(WORK ORDER)
Lines from the one containing "berlusconi (1234, 1373)" through the end of the data below are to be transcribed exactly; leave out all others.

= = = = = = =

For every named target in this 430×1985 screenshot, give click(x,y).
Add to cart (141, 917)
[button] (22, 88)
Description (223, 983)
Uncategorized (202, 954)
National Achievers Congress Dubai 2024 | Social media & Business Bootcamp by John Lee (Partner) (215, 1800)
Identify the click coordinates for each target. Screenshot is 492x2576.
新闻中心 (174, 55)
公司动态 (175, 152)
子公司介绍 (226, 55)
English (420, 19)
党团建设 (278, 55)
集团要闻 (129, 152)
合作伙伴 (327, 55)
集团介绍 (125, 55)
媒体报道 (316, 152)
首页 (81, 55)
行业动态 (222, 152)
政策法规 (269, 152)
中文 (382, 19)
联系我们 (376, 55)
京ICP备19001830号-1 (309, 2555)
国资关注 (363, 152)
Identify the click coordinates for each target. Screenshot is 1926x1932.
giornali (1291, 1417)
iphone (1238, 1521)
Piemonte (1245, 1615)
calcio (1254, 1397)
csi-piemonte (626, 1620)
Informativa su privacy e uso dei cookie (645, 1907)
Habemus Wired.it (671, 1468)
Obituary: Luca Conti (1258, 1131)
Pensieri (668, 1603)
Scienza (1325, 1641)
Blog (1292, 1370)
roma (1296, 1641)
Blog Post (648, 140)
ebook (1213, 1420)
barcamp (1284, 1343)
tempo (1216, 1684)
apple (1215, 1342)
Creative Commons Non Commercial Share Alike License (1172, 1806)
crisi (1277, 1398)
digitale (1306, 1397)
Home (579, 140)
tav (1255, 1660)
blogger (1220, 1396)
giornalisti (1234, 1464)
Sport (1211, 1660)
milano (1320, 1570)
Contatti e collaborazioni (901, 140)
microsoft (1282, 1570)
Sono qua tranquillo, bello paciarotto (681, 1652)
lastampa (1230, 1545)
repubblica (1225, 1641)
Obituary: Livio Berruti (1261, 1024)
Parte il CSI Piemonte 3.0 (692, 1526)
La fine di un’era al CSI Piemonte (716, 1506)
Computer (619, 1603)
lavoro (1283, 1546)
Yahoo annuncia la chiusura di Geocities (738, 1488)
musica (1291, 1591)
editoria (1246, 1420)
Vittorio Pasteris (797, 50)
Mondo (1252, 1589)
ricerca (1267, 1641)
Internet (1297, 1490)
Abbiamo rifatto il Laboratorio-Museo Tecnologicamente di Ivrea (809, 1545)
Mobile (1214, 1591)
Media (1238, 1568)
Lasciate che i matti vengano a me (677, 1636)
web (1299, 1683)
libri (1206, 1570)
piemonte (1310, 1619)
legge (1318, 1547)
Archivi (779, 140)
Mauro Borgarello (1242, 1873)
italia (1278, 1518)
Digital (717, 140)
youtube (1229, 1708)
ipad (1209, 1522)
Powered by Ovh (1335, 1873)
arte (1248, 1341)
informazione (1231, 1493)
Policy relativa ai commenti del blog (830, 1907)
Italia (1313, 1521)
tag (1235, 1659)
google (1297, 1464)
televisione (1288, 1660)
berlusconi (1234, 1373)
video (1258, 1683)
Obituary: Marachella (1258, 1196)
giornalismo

= = = = = = =

(WRITTEN SOLUTION)
berlusconi (1234, 1373)
video (1258, 1683)
Obituary: Marachella (1258, 1196)
giornalismo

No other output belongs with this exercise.